The other problem is that it will now take a lot longer to fix any problems the shows have, based on viewer feedback. Some viewers are upset that the shows are not free and on regular broadcast or cable channels. Well, that was not likely to happen. Nobody else stepped up to claim these shows. Nobody.
A lot of people are complaining about too many youth-oriented storylines. People are complaining about the more salacious aspects of the show, like swearing and lubricious scenes (like the simulated fellatio in the premiere episode of OLTL). With four episodes a week, there would be time to address and fix some problems. It will take much longer now for viewers to see anything that gets changed.
I also think Prospect Park probably did not do its homework. I also think the rush to production made it impossible. Actress Jill Larson (Opal, AMC) told us via her Facebook page how everything sort of got thrown together all at once, and how they practically didn't have pen and paper to even write the show while the sets started going up. OLTL headwriter Thom Racina told Soap Opera Digest that they had to keep changing story gears based on whether or not Roger Howarth (Todd, OLTL) or Trevor St. John (Victor, OLTL) were available. Their availability seemed to change at least twice in the course of the shows being written.

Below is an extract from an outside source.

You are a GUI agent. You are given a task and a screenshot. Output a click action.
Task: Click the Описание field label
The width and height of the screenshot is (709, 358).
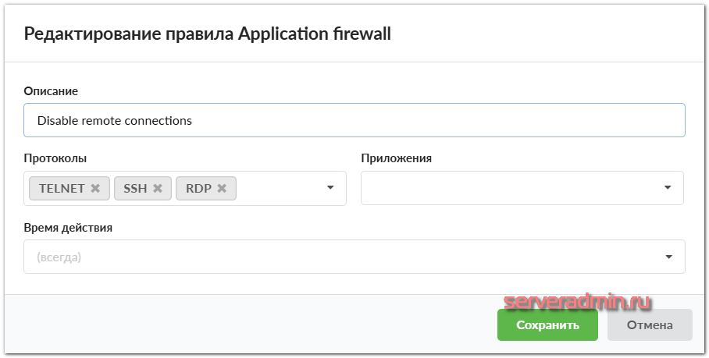52,91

Jeff Kwatinetz, one of Prospect Park's founders, seems to have some other business failures in his past. I have to wonder if he did enough research into what the actual viewers want. If ABC failed to bring in new viewers, I am not sure how he thought he would. I have read a slew of comments on bulletin boards and reader comments on news stories about this, and one thing that keeps coming up is that not enough vets are back, and too many teen stories. Personally, I am happy with the shows for the most part, but I think that if PP had waited a little bit, to make sure Michael Knight and Susan Lucci could come back to AMC, that really would have helped the shows take off better. It would have also given them more time to really develop better stories. Before the shows even came back, one of the two headwriters of One Life to Live departed the show. It's hard to feel that having more time would have helped create more solid returns.
The problem with bringing back two shows with more than 40 years of time on the air per show is that most of the viewers are former ABC viewers who will understand the context of a comment. Most new viewers won't understand even current references to what happened right before the shows went off the air. As a New York Times review of the shows pointed out, a lot of the information we're getting from the new shows are very much "insider comments." And for two longstanding soaps, that is to be expected.
While Agnes Nixon, who created both shows, is on hand as a storyline consultant, it's obvious that the lightening speed these shows came back into production is hurting the shows in a way nobody could help. Not even Agnes Nixon. From storyline issues that don't make sense, to sets that don't make sense (like bedroom doors that open out into hallways instead of into the bedroom), there are many obvious signs that the sloppiness is related to rushing into production.
The question now is, will the viewers wait around long enough for these shows to get fixed, or are they just going to end when PP's commitment to the shows end?